Could you transcribe every record below exactly, leaving out the pictures?

[Dataset entries]
########

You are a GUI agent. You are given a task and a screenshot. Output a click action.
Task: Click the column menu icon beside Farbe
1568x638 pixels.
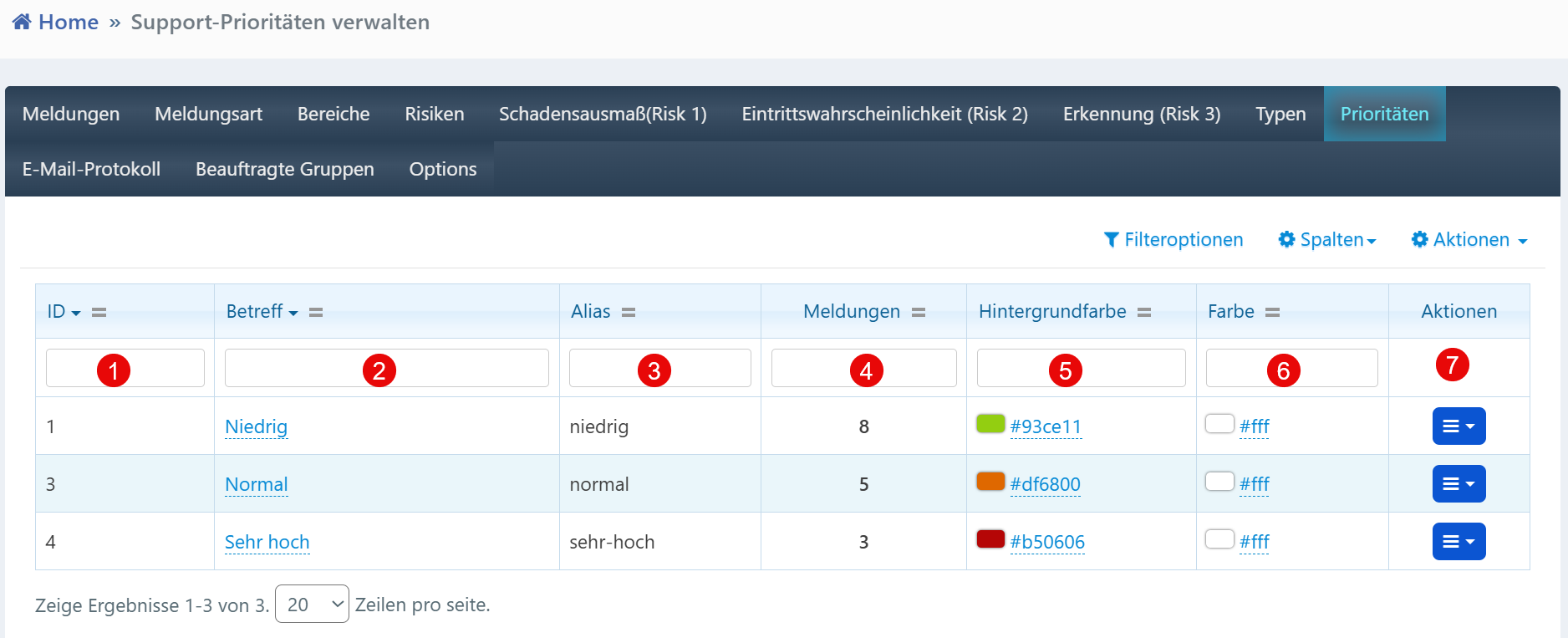coord(1272,313)
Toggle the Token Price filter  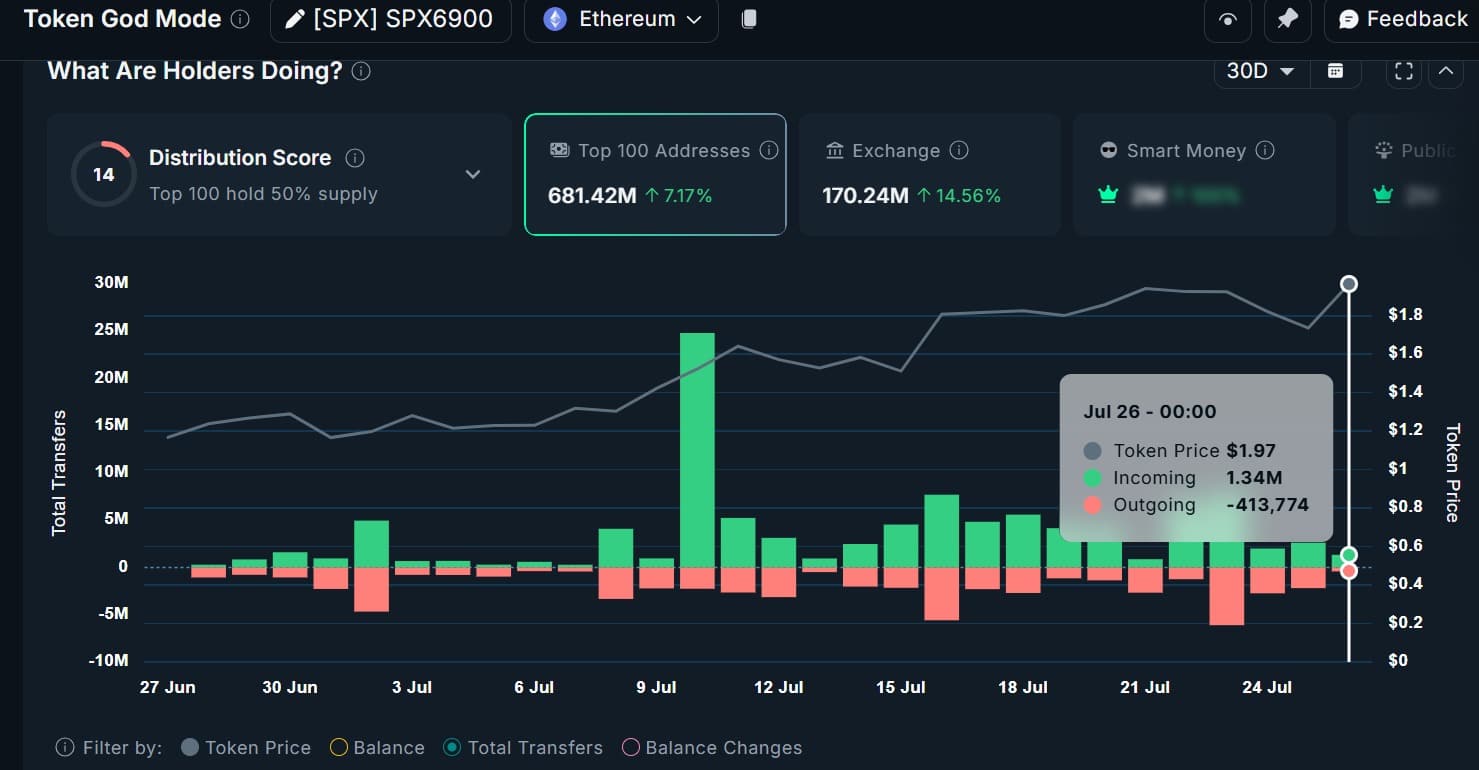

########

-- RESPONSE --
You are a GUI agent. You are given a task and a screenshot. Output a click action.
Task: Click the column menu icon beside Farbe
1568x638 pixels.
coord(1272,313)
Toggle the Token Price filter  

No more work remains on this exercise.